In several videos we have discovered the auditors themselves do not appear to follow the election procedure manual. They often ignored clear procedures for convenience. The audits had a limited scope of machines yet drew broad conclusions. On Page 4 of the SLI Report (Exhibit 14, SLI Report) the scope is defined the following way:

"The Maricopa County forensic audit was conducted on the Dominion Democracy Suite (DS) 5.5B system and included examination of the following items per direction given by Maricopa County Elections Department:
  • 100% (9) of the County's central count tabulators (ICC) (4 Hi-Pro high speed scanners and 5 Cannon high-speed scanners), which are used for processing large quantities of ballots.
  • 100% (4) workstations and (2) servers used to operate the election management system (EMS), which includes pre-election functions for creating the election definition for the specified election, as well as post-election activities including accumulating, tallying and reporting election results.
  • 10% sample (35) of the County's 350 precinct-based tabulators (ICP2s) that were utilized in the election, at the polling centers.
  • 20% sample (4) of 20 adjudication stations, which allow ballots with exceptions or outstack conditions such as over-votes, blank ballots, write-ins and marginal marks, to be resolved."
This audit is not comprehensive to a forensic audit, had a limited test sample and has unclear criteria for selection. It is not a proper examination for malware nor an exhaustive audit of all equipment. Yet with such a limited scope, many conclusions were drawn, and it raises concerns as to why the choice would be so limited and restrictive.
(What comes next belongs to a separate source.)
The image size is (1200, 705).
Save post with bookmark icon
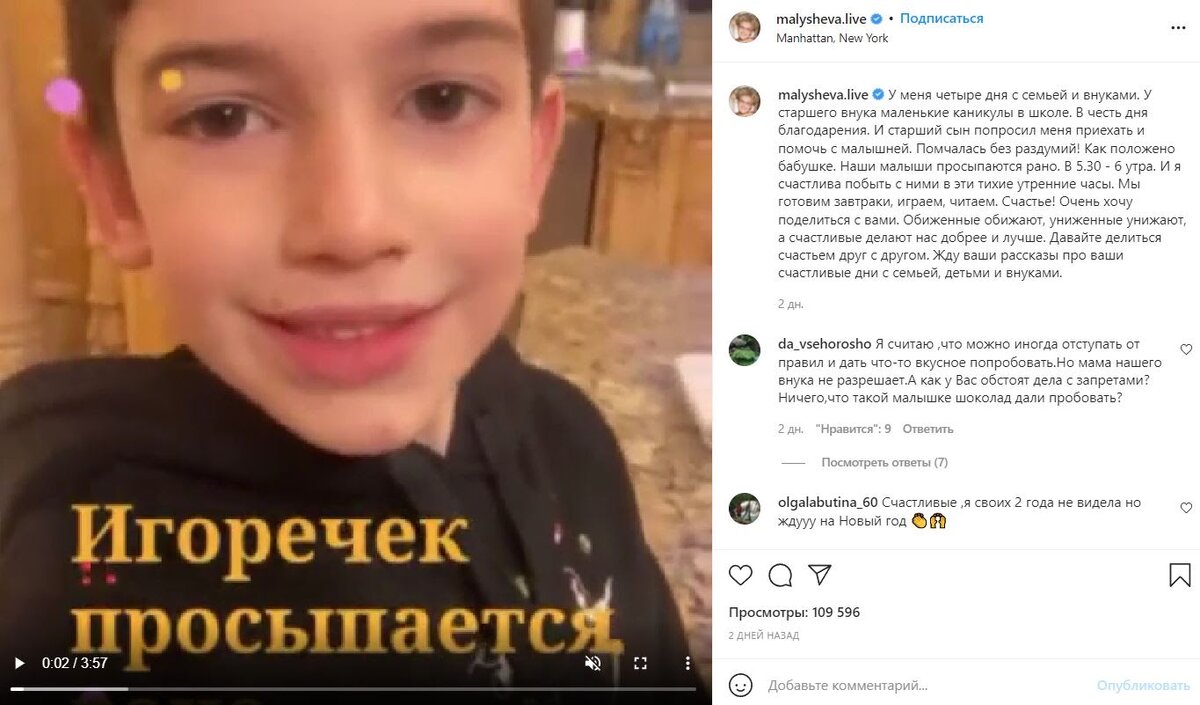[1180, 575]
Violations of AZSOS Policy and Procedure Manual:

AZSOS Manuel, page 97 item 3: Electronic storage media shall be physically secured at all times. No physical access should be given to any person unless the election officer in charge of the electronic storage media specifically grants that person access. Secured locations must be provided for storing electronic media when not in use, coding an election, creating the election media, and transferring and installing the election media into the voting device.

Page 98 item 8: If a stick or device was received by mail:
  • The stick or device should only be accepted from a trusted, third-party source.
  • The stick or device must be encrypted by the third-party source, and the password to decrypt the stick or device may not be included with the mailing itself; and
  • Upon receipt, the stick or device must be scanned with antivirus software prior to opening or otherwise executing any file contained on the stick or device.
The board of supervisors, Katie Hobbs, and Stephen Richer make a point to discuss Pro V&V and SLI as certified auditors, yet they are not certified as forensic auditors or cyber security experts. They are certified to audit the software and certify machines by the EAC.
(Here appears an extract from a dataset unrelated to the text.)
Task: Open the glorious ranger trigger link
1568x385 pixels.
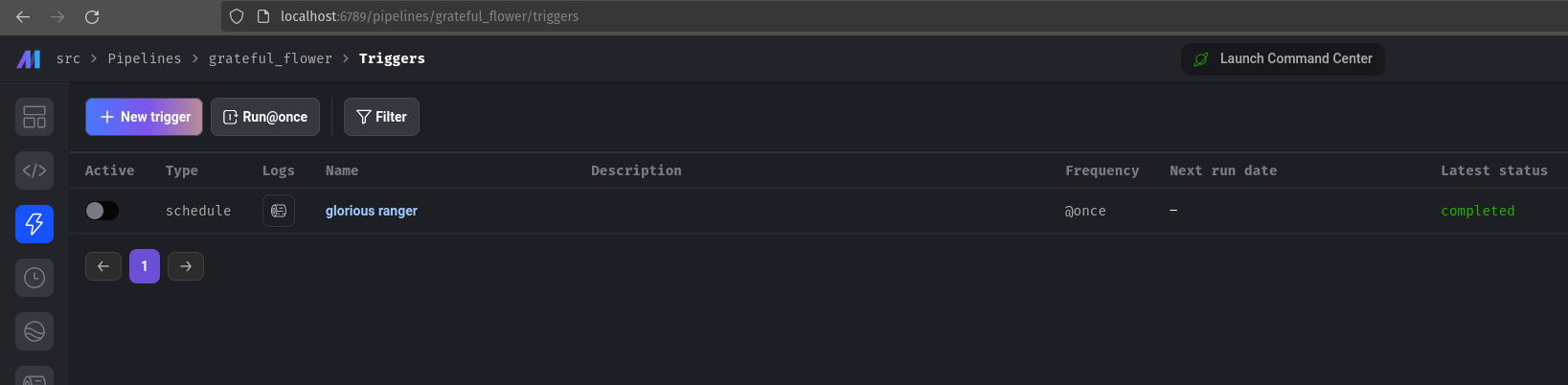Action: click(372, 211)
Recorder Fontes hired Rey Valenzuela to be Director of Elections. Mr. Valenzuela is also the Chair of the Standards Board for the EAC (Election Assistance Commission). This would appear to be a direct conflict of interest.
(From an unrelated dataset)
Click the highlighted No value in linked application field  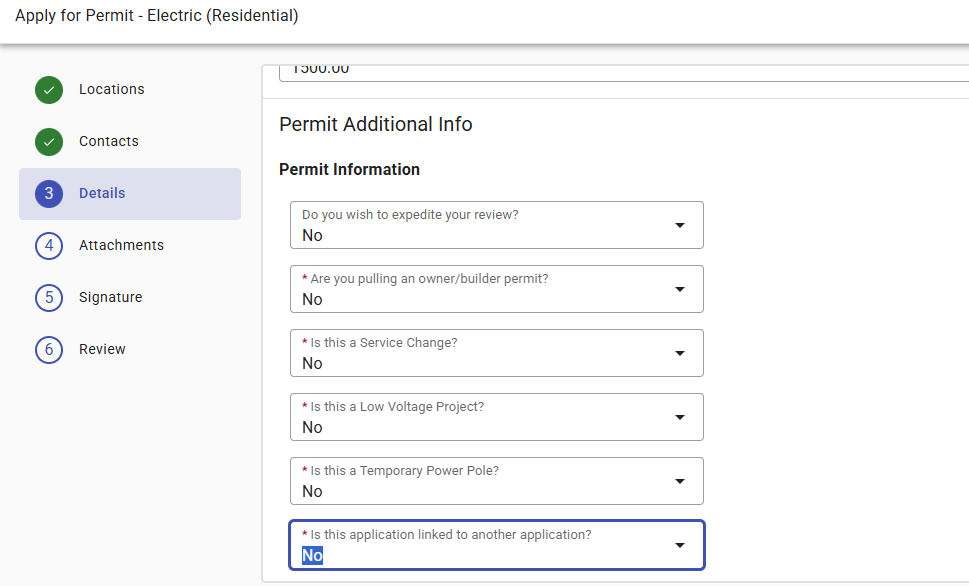(x=310, y=555)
There are 5 categories of malfeasance observed in the Maricopa County 2020 General Election with supporting evidence (attached or available upon request):
  1. Non-Compliance with Election Security Protocols
  2. Poor adherence to National Institute of Standards and
  3. Technology (NIST) protocols which serve as a baseline for election security standards.
We The People AZ Alliance Preliminary Report, August 15, 2021 | 23

Influence on the finances and infrastructure and possibly the source code of Dominion's system(s)."

The full report can be found here.

All of this evidence will be presented to the Arizona Attorney General after the Arizona Audit showcase that is scheduled today.

These violations could explain many of the discrepancies that were previously found by auditors.

The Gateway Pundit has reported on many of these discrepancies in the past.

The rest of the findings from the Arizona audit will be presented at 1 p.m. (Arizona) today.

If this was a free and fair election, then why were all of these laws broken?